Сережа вошел в реку и вдруг резко погрузился правым боком с головушкой в воду. Над водой осталась только рука с букетом цветов. У Юли зашлось сердце, но в следующее мгновение Сережа с улыбкой на лице появился из-под воды, и словно ножницами работая ногами, угребаясь правой рукой, то погружаясь чуть ли не с головой в воду, то появляясь над водой, поплыл на другой берег.

Юля в течение нескольких минут наблюдала, как ловко и быстро плывет Сережа, а затем, постепенно погружаясь, вошла в воду и поплыла следом за ним.

Доплыв до середины реки, Сережа остановился, оглянулся на Юлю и, поджидая её, лег на спину. Его левая рука устала и затекла, поэтому он переложил букет в правую руку.

Он хорошо держался на воде и для него было странным, как вообще могут утонуть взрослые люди. Ведь достаточно, казалось ему, пошевелить рукой или ногой, и ты уже на поверхности. Вот и теперь, чтобы не уйти под воду, он, лежа на спине, то рукой, то ногой лениво пошевеливал, как рыба плавниками, и не тонул.

А Юле было непонятно, почему же он остановился. «Наверно, очень трудно держать над головой букет, – думала она. – А, может, у него свело ногу судорогой и поэтому он не плывет!»

– Сережа! Что с тобой? – подплыв к нему, с тревогой в голосе спросила она.

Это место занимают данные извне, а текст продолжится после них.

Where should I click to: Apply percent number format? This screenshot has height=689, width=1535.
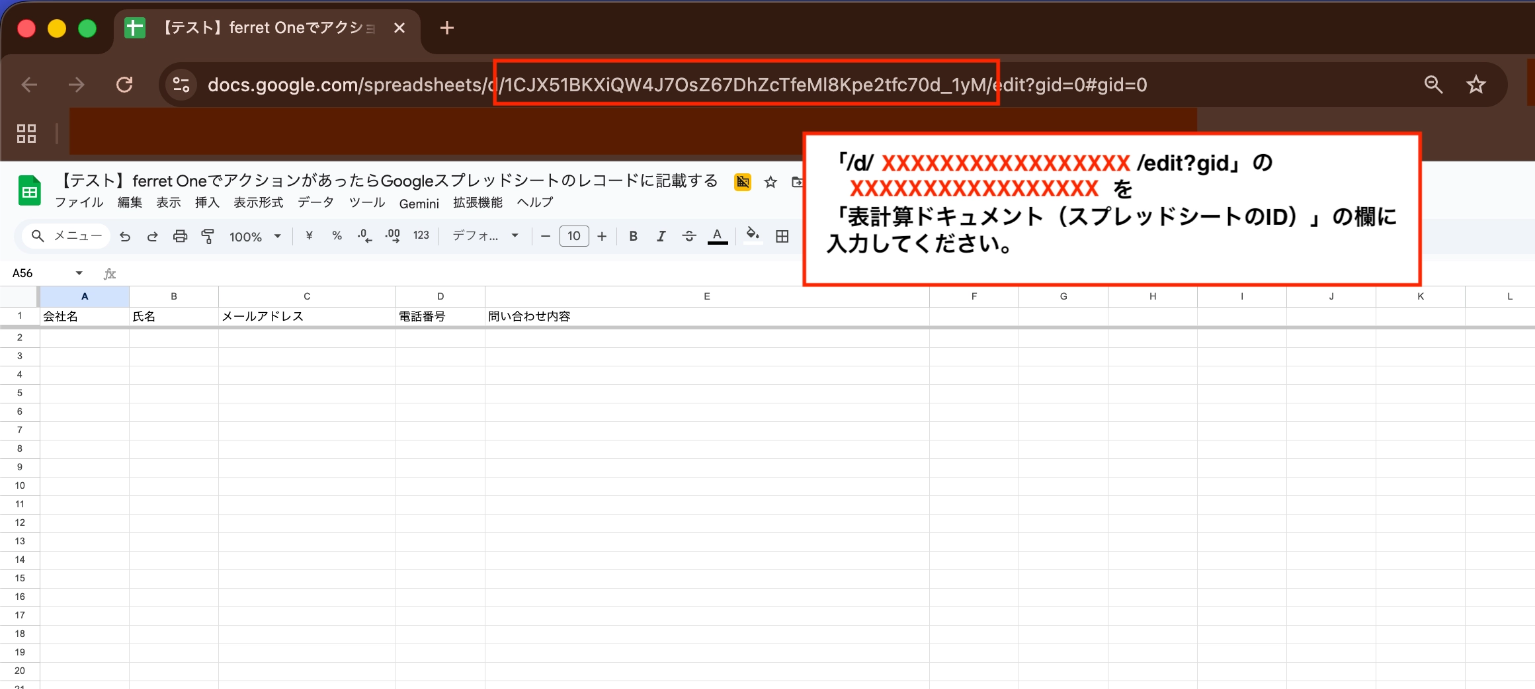pos(337,237)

Но его уши были в воде и он, не слыша её, ни о чем не думая, беспечно продолжал смотреть, как разыгравшиеся над рекой не то стрижи, не то ласточки выписывали в вышине, словно соревнуясь, причудливые фигуры.

Не понимая, почему он не плывет, Юля дотронулась до его плеча. Он встрепенулся, заработал ногами, принял вертикальное положение и в упор посмотрел на неё.

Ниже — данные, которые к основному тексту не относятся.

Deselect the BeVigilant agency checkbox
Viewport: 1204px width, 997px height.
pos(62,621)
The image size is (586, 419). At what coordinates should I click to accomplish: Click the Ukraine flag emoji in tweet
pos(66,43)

– Что с тобой? – спросила она и тут же захлебнулась. Юля не могла так же, как и он, не плывя, стоять на месте в воде.

Сережа на всякий случай, чтобы она еще раз не хлебнула водички, подвел ей под живот руку и, усиленно работая ногами, стал её поддерживать. Но скоро не только он сам, но и букет с цветами стал погружаться в воду. Сережа подумал, что от перенапряжения может действительно свести икры, еще энергичнее заработал ногами и выплыл.

Юля еще не могла отдышаться. Его рука скользнула по её телу и стала поддерживать её на плаву, упираясь в упругую грудь.